Open kiven111 opened 1 year ago
https://github.com/xiaogang00/SMG-LLIE/blob/main/datasets/LOL_real.py#L36 https://github.com/xiaogang00/SMG-LLIE/blob/main/configs/transforms_config.py There are several transformers for gt, and don't transform back after inference.
Thank you for your response. I added the sort function in the dataloader-related code to address the issue.
Hi, have you figure out what's going on? It seems that the author modified the gt to get the results in the paper, which maybe unfair for other methods.
Hi, have you figure out what's going on? It seems that the author modified the gt to get the results in the paper, which maybe unfair for other methods.

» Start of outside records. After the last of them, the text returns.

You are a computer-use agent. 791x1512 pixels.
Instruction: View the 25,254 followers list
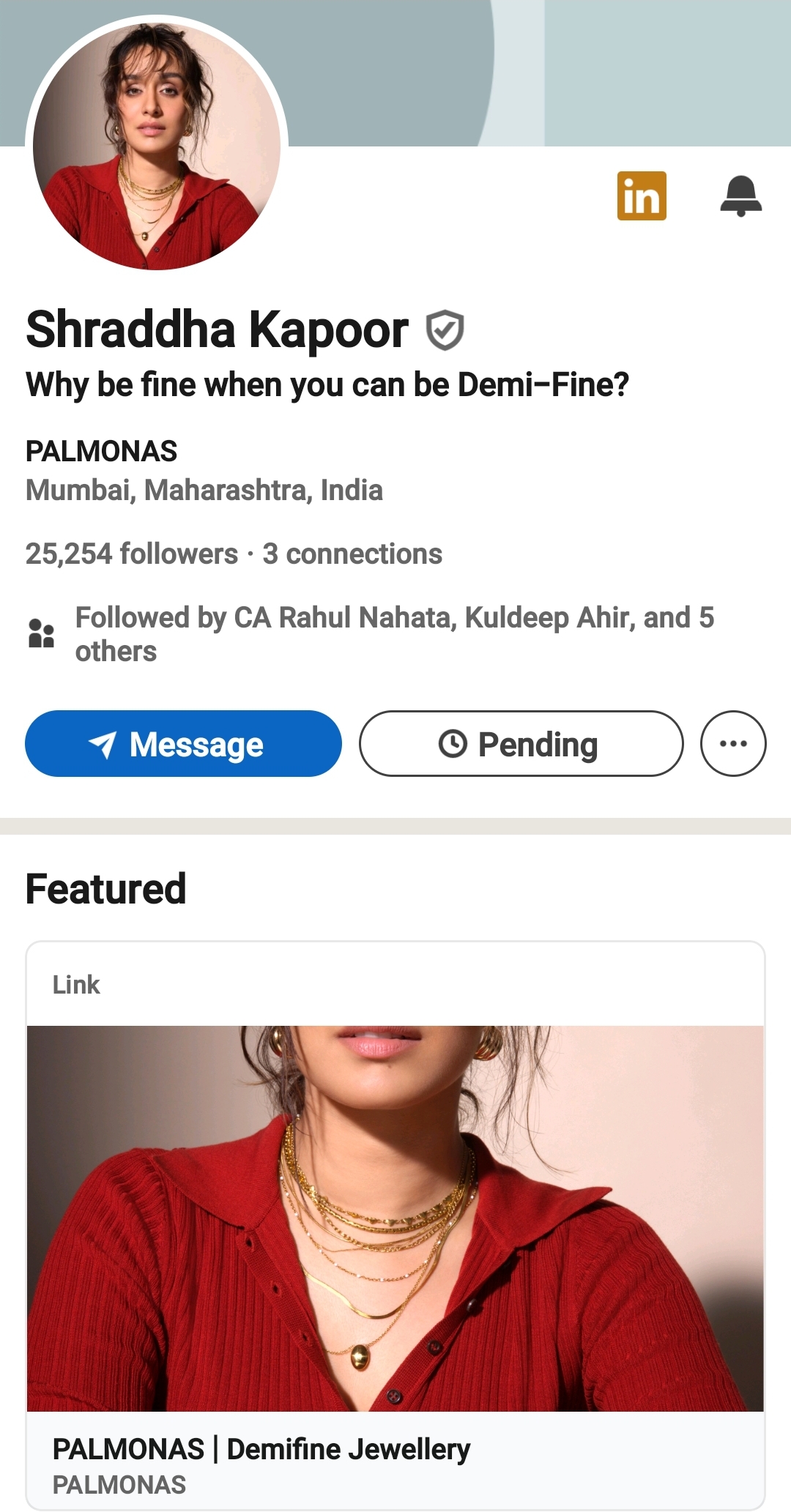tap(132, 554)
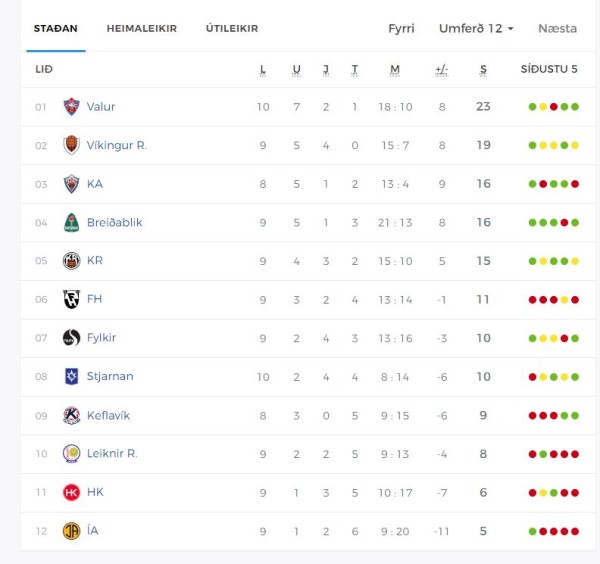Image resolution: width=600 pixels, height=564 pixels.
Task: Click the S points column header
Action: (x=483, y=69)
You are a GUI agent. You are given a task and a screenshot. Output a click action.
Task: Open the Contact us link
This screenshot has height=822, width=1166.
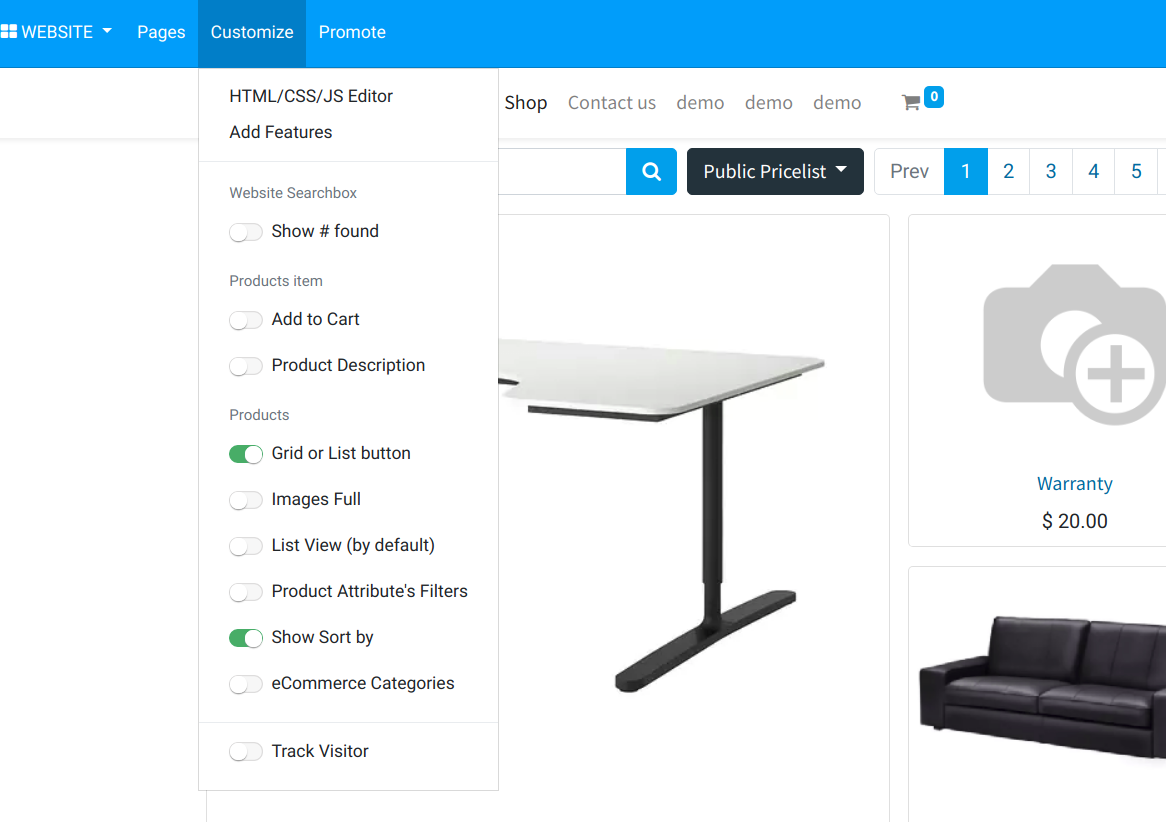[x=611, y=103]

The resolution of this model for resulting images is limited to 512x512. In order to test evaluation metrics like PSNR, it is necessary to resize the Ground Truth (GT) to the same resolution. Additionally, there is a missing sorting function in the data loading code, such as 'sort.(),' which leads to a mismatch between the generated images and the images in the original folder. Therefore, it is necessary to generate new GT images in order to calculate evaluation metrics.
Thanks for the explanation and I agree that the image should be resized and the "sort()" function should be included to match corresponding images. However, I notice that in https://github.com/xiaogang00/SMG-LLIE/blob/main/configs/transforms_config.py, the image is processed by transforms.Normalize([0.5, 0.5, 0.5], [0.5, 0.5, 0.5])]). I am wondering that it is normal and reasonable to process the gt images using this code? I think it would normalize the brightness of gt and predicted images to a relatively fixed value, which will considerably improve the final performance since low-light image enhancement partly aims to correct the brightness of low-light images to that of gt ones.

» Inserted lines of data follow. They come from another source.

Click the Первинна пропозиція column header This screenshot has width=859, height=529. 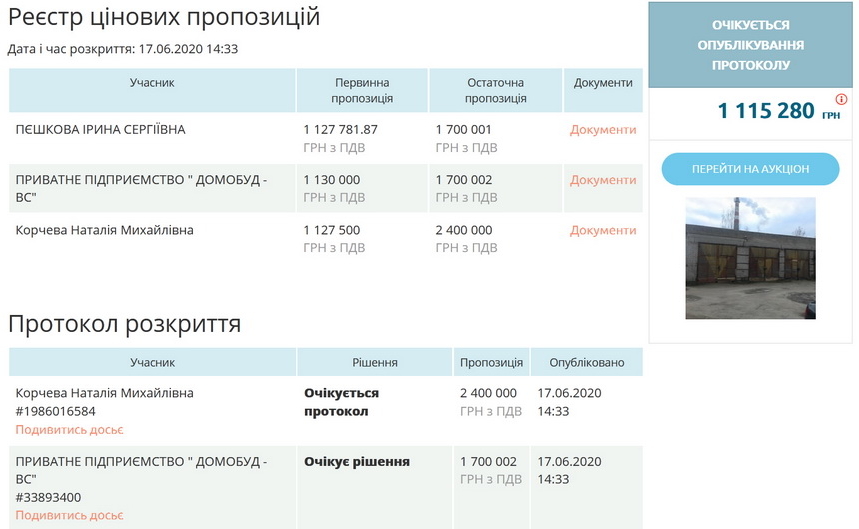(x=362, y=90)
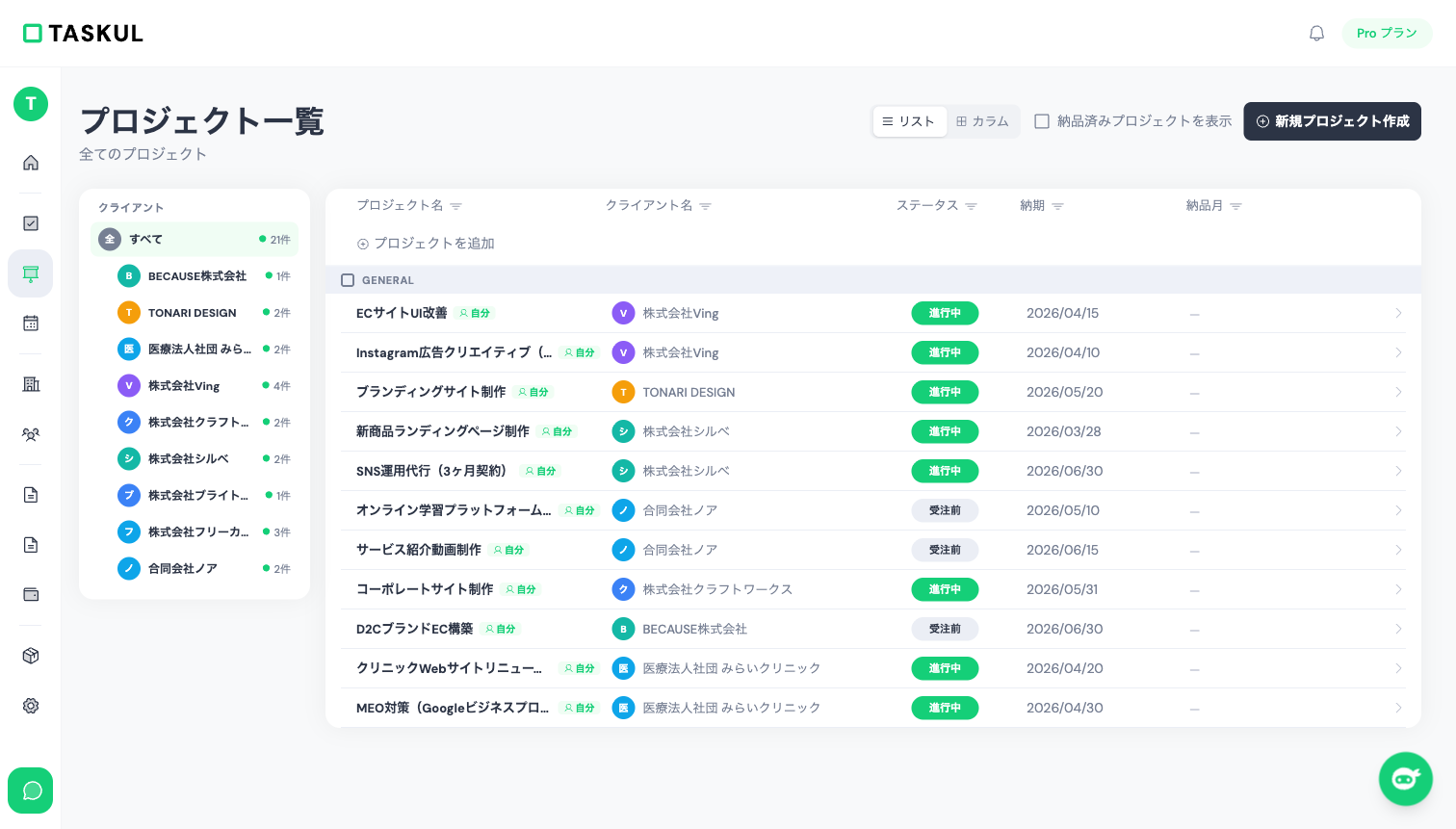Check the 納品済みプロジェクトを表示 checkbox
1456x829 pixels.
coord(1042,121)
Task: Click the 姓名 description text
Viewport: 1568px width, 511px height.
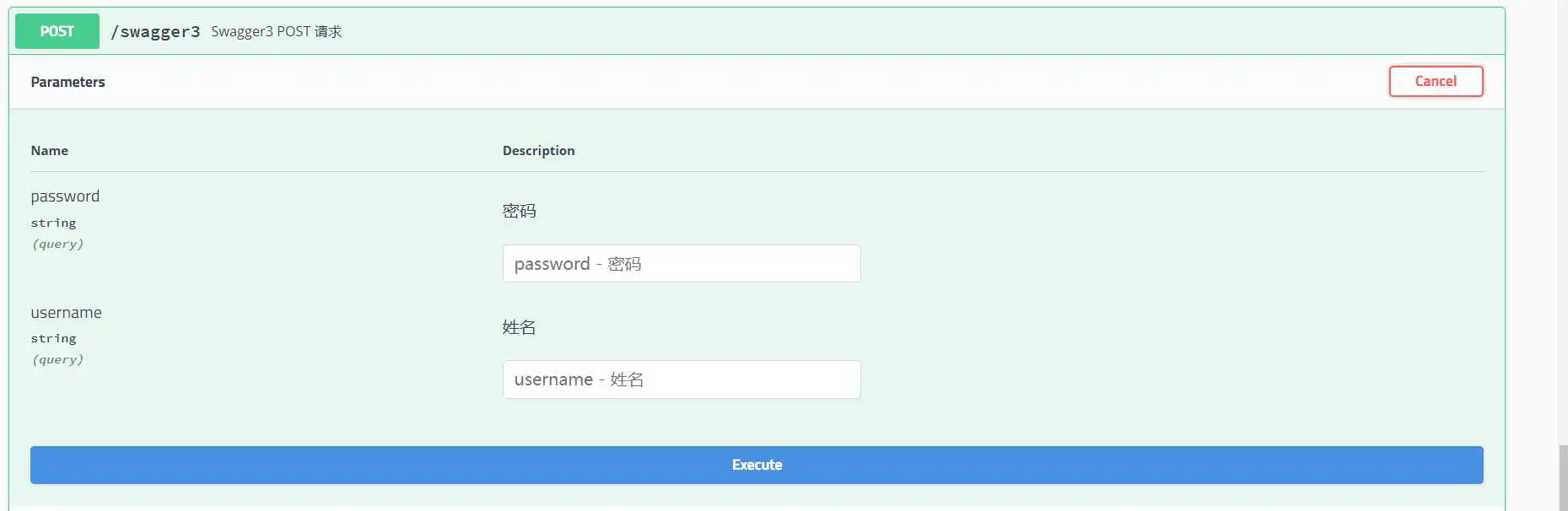Action: [519, 327]
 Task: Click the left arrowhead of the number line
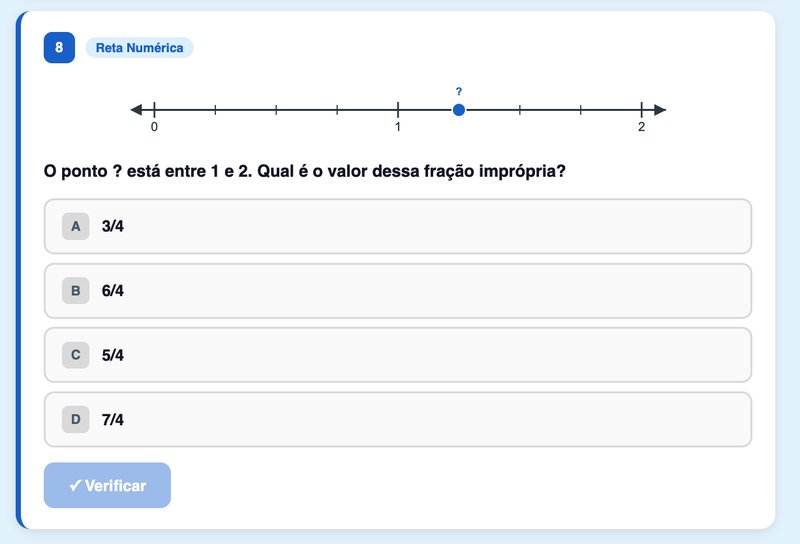click(x=136, y=110)
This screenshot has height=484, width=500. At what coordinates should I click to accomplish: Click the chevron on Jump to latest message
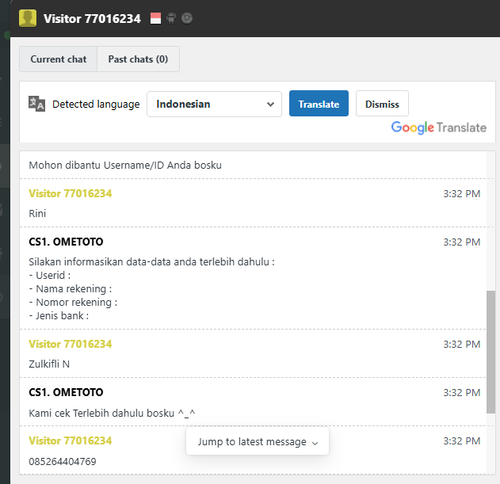tap(315, 443)
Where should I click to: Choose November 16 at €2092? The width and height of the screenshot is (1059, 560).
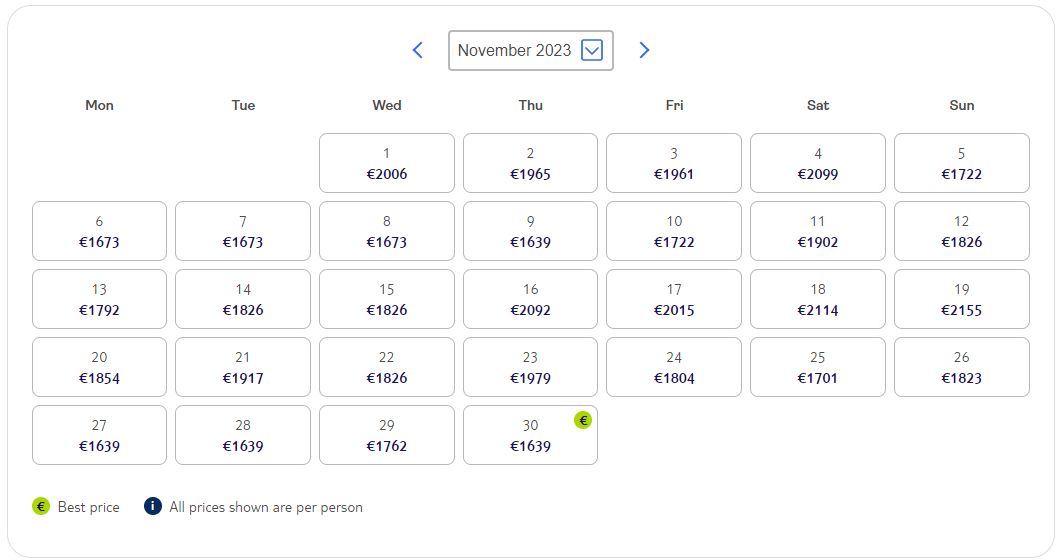pyautogui.click(x=531, y=299)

Your observation is quite astute, and I didn't notice this during the test. If possible, I look forward to the author's response to this question.

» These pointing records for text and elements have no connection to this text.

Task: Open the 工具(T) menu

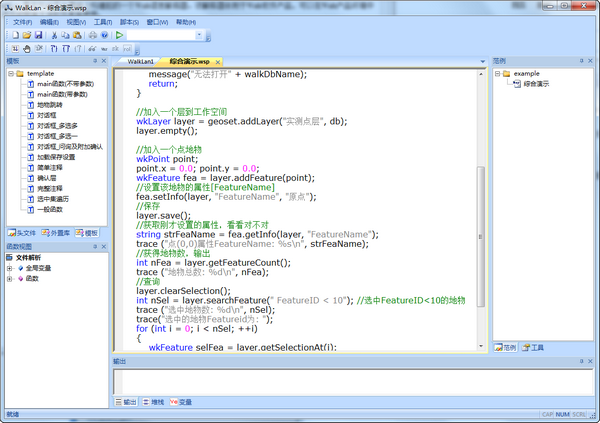Action: tap(103, 21)
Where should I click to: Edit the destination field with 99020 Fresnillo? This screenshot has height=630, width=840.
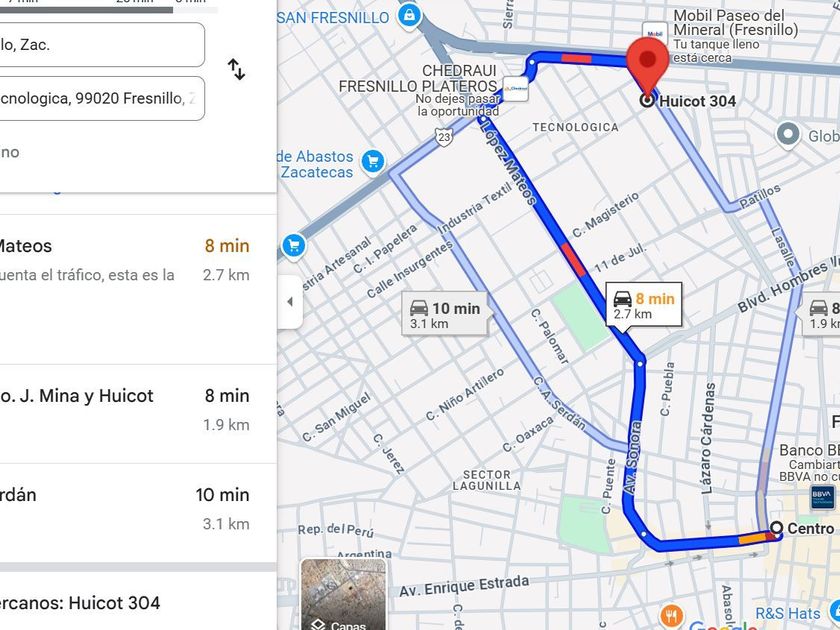tap(102, 99)
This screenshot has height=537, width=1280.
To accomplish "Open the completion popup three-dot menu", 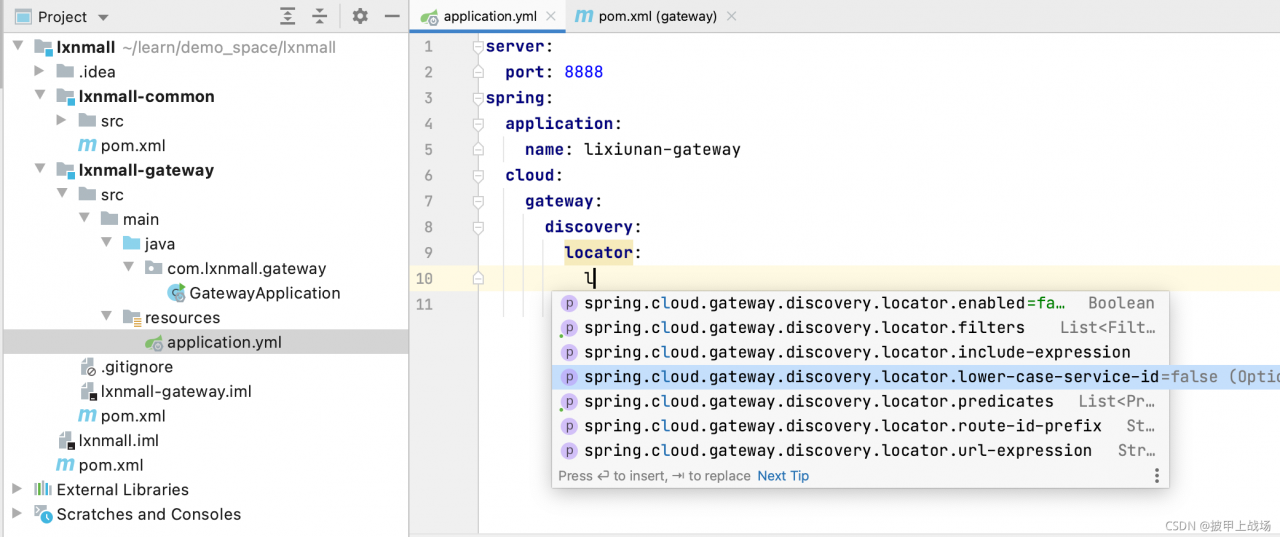I will pyautogui.click(x=1157, y=476).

Hi, guys. What suggestion if I report the results of SMG-LLIE in a new paper. Use the ones reported in this paper or reevaluate the results.
After running the test_LOL_real.sh file, three folders will be generated under the results_image_generation_LOL_real directory: --gt --input --output
Then, by testing the PSNR and SSIM metrics using the generated output and gt, I can obtain consistent results with those mentioned in the paper. The results can be summarized as: ===> Avg.PSNR: 24.6227 dB ===> Avg.SSIM: 0.8219
However, when I replaced the 'gt' generated in your code with the ground truth provided by the official LOLv2 dataset and recalculate PSNR and SSIM metrics, the metrics significantly decreased as: ===> Avg.PSNR: 16.0604 dB ===> Avg.SSIM: 0.4606
Are the metrics evaluated in your paper considered objective and reasonable? Could you explain the inconsistency between the Ground Truth used in the code's testing metrics and the officially provided one? The author needs to provide a reasonable interpretation of the results in the paper.